We can take one additional step and attempt to define a color transformation that maps Gaia magnitudes (G, B, and R) into PanSTARRS r.  A degree 4 polynomial results in a very good match, albeit with large scatter at faint magnitudes, where Gaia B and R magnitudes lose precision:

Image Added

It would also be possible to define a combination of PanSTARRS magnitudes to map into Gaia G, but the above plots clealy show that magnitudes are well matched, so this has not been pursued further. 
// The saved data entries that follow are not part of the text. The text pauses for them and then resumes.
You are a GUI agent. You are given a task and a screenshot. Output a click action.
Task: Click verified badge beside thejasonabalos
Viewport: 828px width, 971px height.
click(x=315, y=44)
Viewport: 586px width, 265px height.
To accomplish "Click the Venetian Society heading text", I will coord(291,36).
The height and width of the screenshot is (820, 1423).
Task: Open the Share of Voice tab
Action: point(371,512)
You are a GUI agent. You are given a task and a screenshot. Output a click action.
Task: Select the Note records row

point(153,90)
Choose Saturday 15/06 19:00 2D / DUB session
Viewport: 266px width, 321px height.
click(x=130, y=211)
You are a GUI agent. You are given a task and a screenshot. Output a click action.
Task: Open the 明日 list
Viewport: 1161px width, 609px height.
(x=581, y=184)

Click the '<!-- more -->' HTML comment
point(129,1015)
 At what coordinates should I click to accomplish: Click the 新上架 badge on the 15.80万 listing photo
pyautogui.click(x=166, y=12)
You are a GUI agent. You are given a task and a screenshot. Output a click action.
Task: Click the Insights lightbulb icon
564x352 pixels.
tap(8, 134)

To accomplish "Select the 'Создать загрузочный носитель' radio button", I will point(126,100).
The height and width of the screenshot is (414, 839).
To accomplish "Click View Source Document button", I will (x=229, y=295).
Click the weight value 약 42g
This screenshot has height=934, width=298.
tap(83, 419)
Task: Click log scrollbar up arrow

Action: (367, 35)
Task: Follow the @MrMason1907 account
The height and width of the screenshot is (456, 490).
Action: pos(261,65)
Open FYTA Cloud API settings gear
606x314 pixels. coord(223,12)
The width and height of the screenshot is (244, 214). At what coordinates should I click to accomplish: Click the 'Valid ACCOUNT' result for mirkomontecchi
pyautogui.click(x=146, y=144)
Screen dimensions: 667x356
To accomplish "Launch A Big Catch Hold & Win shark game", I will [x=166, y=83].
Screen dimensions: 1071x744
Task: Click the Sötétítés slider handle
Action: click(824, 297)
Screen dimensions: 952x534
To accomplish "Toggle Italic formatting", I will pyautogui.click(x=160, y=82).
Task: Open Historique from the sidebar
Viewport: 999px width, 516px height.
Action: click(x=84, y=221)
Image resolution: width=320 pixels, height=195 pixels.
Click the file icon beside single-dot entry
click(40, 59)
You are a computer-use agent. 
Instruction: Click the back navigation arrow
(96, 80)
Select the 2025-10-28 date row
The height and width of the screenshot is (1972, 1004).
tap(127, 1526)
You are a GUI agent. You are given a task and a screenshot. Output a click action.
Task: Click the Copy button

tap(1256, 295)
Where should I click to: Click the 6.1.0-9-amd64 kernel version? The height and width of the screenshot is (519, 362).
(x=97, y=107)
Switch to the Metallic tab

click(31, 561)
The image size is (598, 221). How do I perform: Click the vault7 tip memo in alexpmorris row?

Step 5: Compute mean detection positions and compare to Gaia astrometry

Finally, we compare the astrometric match between Gaia and PanSTARRS using both mean object quantities and the average of detection positions.  Mean object astrometry is obtained from the DR2 table ObjectThin and has been adjusted to Gaia.  Detection positions are taken from the DR2 Detection table, and have not been adjusted to Gaia.  Accordingly, if we assign to each matched object a ``mean detection'' position corresponding to the average of its detections (as indicated by objID), this position is a true indicator of the underlying quality of PanSTARRS astrometry before Gaia matching:

Image Added

The black histogram shows the match distance for mean object (typically Gaia-adjusted) positions; it peaks at 5 mas, with a significant tail beyond 20 mas.  The red histogram uses the mean position of detections; it peaks at 20 mas, with a significant tail beyond 50 mas.  More analysis is in progress to better understand how proper motions might impact the relative astrometry for both matched and unmatched PanSTARRS sources.  In particular, we plan to use detection positions to obtain proper motion estimates or bounds for sources that do not have Gaia proper motions.  Note that separations based on mean detection positions have not been adjusted for the (known) proper motion of the corresponding Gaia source; this is ongoing.

In summary, we show that 1) most Gaia sources within the chosen area have PanSTARRS matches; 2) point-source photometry is very consistent between Gaia and PanSTARRS, with obvious deviations related to both extended sources and point sources of extreme colors; and 3) detection positions can be used to understand the vaidity of PanSTARRS astrometry after matching to Gaia, and potentially offer information of source proper motions.